• Stated task
Rewrite all of the data below, replacing every "icon" with "button" and changing nothing else. Leave the pictures out.
** start Dataset records **
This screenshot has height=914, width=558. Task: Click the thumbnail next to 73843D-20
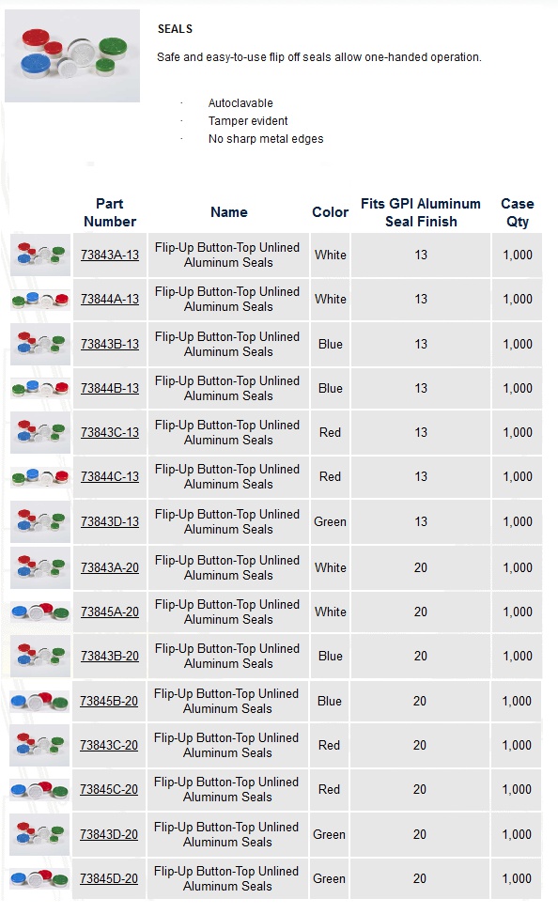click(39, 835)
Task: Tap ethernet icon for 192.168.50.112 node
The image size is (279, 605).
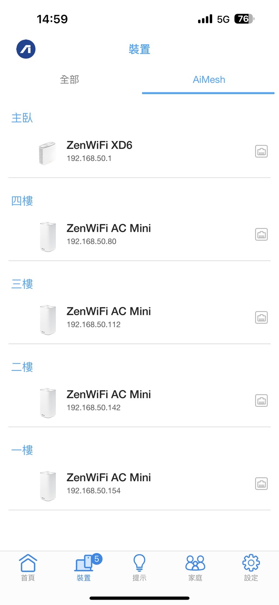Action: 261,317
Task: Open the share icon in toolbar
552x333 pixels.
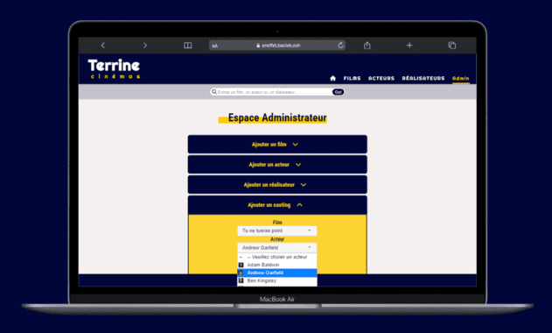Action: [x=367, y=46]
** end Dataset records **
• Reply to the task
This screenshot has height=914, width=558. Task: Click the thumbnail next to 73843D-20
click(39, 835)
Task: Tap ethernet button for 192.168.50.112 node
The image size is (279, 605).
Action: 261,317
Task: Open the share button in toolbar
552x333 pixels.
Action: [x=367, y=46]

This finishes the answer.